The night I arrived, I was exhausted from having waited for two hours for my baggage at the airport but stepping out into the streets of Delhi felt so natural in a way that European cities never have that effect on me. I love Vienna but I still remember stepping out into the streets and feeling as if though I had arrived in a completely alien world. Eventually, it felt like home but always when I have returned I feel like an outsider.
I was worried that I'd feel that way in India. I worried that I would feel too much like an outsider and that I'd feel lost in this new culture. While I do feel that way to a certain degree, the feeling is more akin to the one I feel when I go to Mexico. It's home but not home. It feels uncomfortable but not too uncomfortable. It is welcoming but skeptical of me. It is feeling out of place but of belonging somehow.
There are differences, however. At a glance, people in Mexico and most of Latin America deeply value beauty and appearance—not that Indians don't but for many of them it doesn't seem to be high on their list of priorities. I was talking about this with Dave. Dave thinks that it's because in countries like Mexico and the United States, physical appearance is put on display whereas in India it is not. Women here are discouraged from wearing short skirts or revealing clothing. They do not show off their legs or their cleavage or most of their bodies actually. They do not feel pressured to take great time and pains to groom themselves the way people in the United States or in Latin American countries feel pressured to do so.
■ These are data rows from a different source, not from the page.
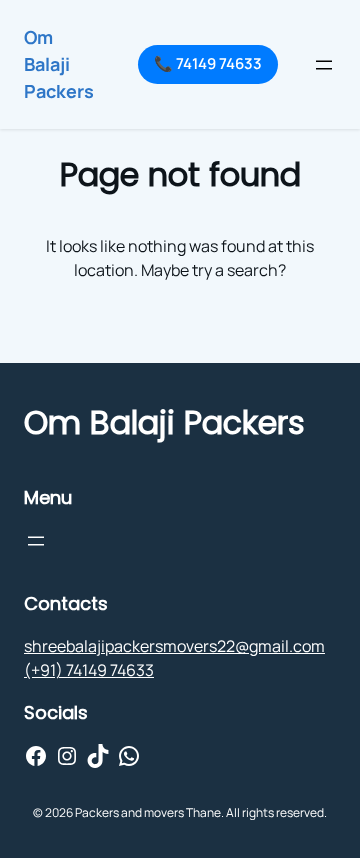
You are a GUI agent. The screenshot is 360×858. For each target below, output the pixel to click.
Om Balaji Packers (59, 64)
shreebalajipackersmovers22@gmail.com (174, 646)
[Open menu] (324, 65)
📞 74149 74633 (208, 63)
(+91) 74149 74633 (89, 670)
Similarly, men have no incentive or pressure to go to the gym and pump iron until they are rippling and bulging with muscle. Despite the India media and Bollywood movies which encourage the Westernization standard of beauty, the people on TV and on film seem so far removed from most Indian's every day lives that they feel little pressure to build up muscles and show off legs. Given the effects Westernization and industrialization are having in cities like Delhi, I wonder how long this will last.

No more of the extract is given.